I note, too, that there is no proposal in the Liberal Democrats’ tax document to reintroduce the 10p income tax band, despite their attack on its removal in the Budget. They seem keen to leave out of their calculations their long-term aspiration to increase the income tax threshold to £10,000, at a cost of £30 billion. The truth is that someone on a very low income, just falling into income tax, will still be worse off under the Liberal Democrats’ income tax proposals than they would have been before the Prime Minister’s Budget stealth taxes abolished the 10p rate.

The question that we need to ask ourselves, first in response to the Liberal Democrats’ paper last week, and then to their motion today, is whether their plans add up. They cost them at £22.2 billion, or £52.2 billion if we include the £10,000 threshold.

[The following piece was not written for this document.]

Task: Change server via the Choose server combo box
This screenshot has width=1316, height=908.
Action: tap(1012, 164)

Leaving aside for a moment the question of whether the replacement of council tax with a local income tax would be fiscally neutral, as they claim, how do they plan to pay for their cuts, and do those plans add up? The Chief Secretary focused on the broader picture. I want to look more specifically at three areas where the Liberal Democrats propose to raise taxes in order to pay for their proposed cut in the basic rate of income tax by addressing what they call the tax treatment of the rich, with new taxes on capital gains, a clampdown on non-domiciled residence, and a new tax on pension contributions. The latter has not been mentioned in any detail so far, and I would like to talk about it first.

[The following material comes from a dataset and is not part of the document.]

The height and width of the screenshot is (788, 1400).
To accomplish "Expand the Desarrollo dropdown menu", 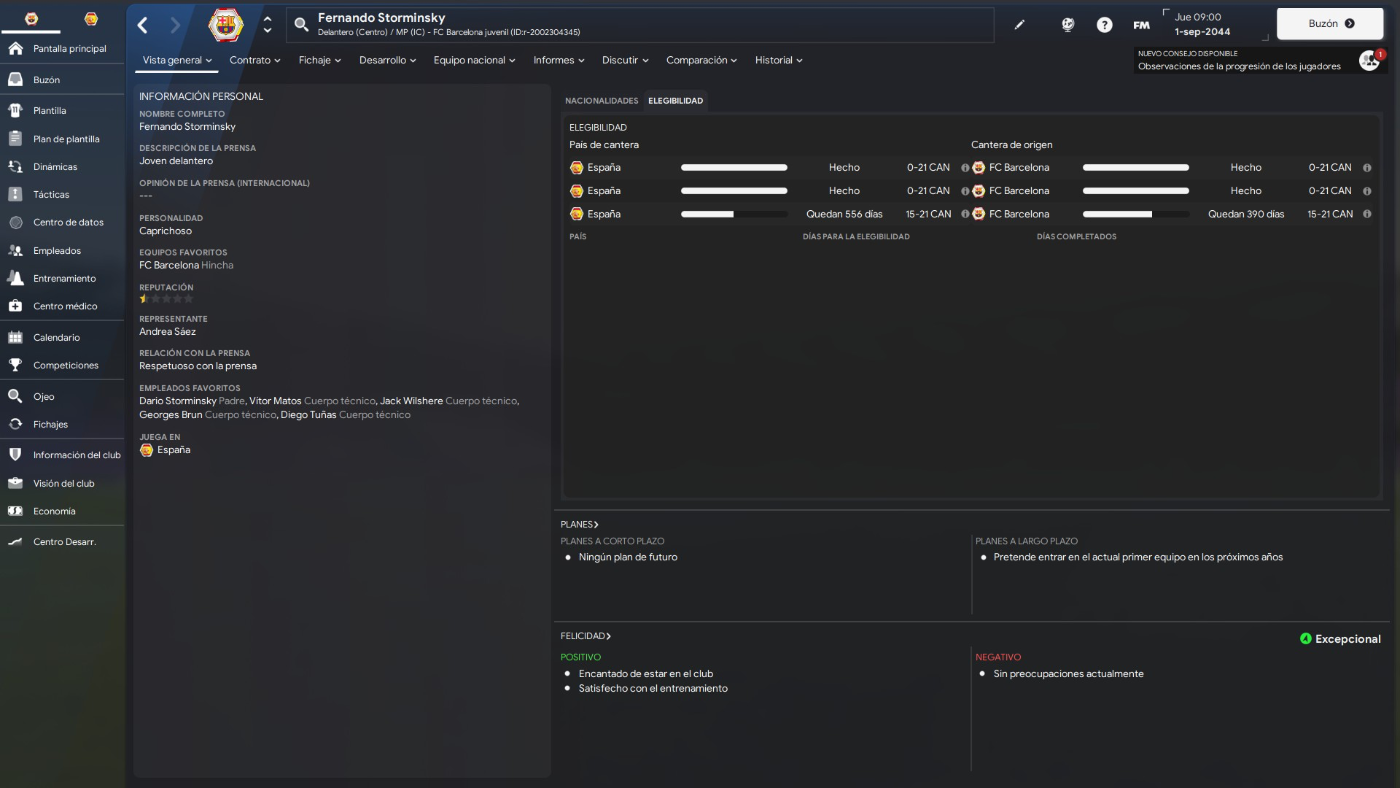I will [x=389, y=60].
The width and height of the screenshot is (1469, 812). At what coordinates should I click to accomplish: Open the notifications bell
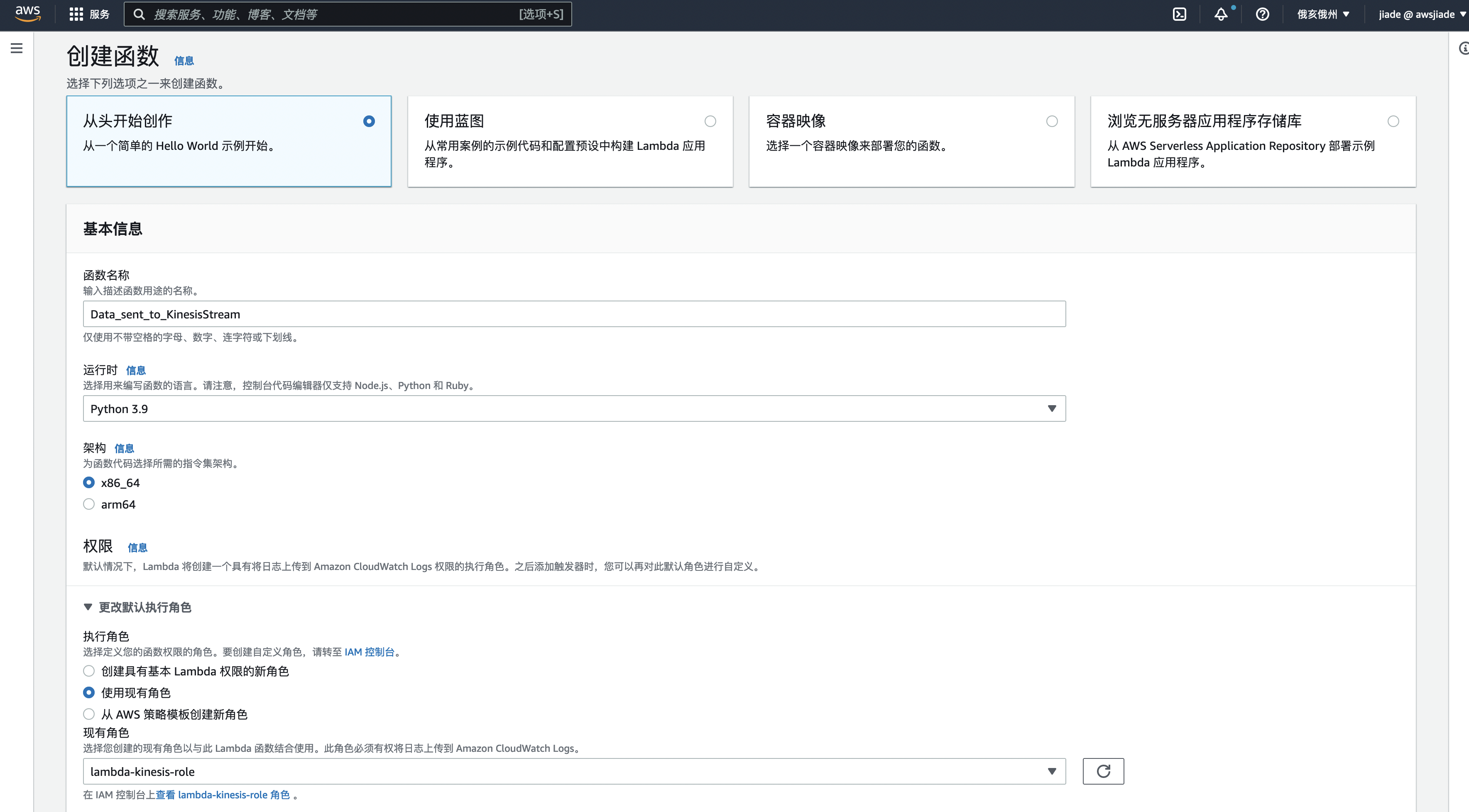pos(1220,14)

The Lib Dems propose to scrap higher rate relief on contributions to pensions. In many ways, that epitomises their whole document—ill advised, ill timed and technically flawed. It would be hugely damaging to pension savings, it would not work, and it would not deliver the increase in tax revenue that they suggest. That means that there is already a great hole in their numbers. I think that they are saying that the proposal will contribute £7.5 billion to their funding challenge, but they do not seem to be quite sure what the number is. The document that they published last August, which also proposed abolishing the higher rate pension contribution relief, said that that would produce £4.3 billion, but the document they published last week says that exactly the same policy would produce £7.5 billion. That is a piece of Lib Dem economics for us to analyse. Whichever way, the savings ratio has slumped to an almost 50-year low—just 2.1 per cent. compared with 10 per cent. in 1997. Against that backdrop, and against that of a cross-party consensus that long-term saving for retirement needs to be encouraged, it seems deeply irresponsible to propose anything that would reduce pension saving still further.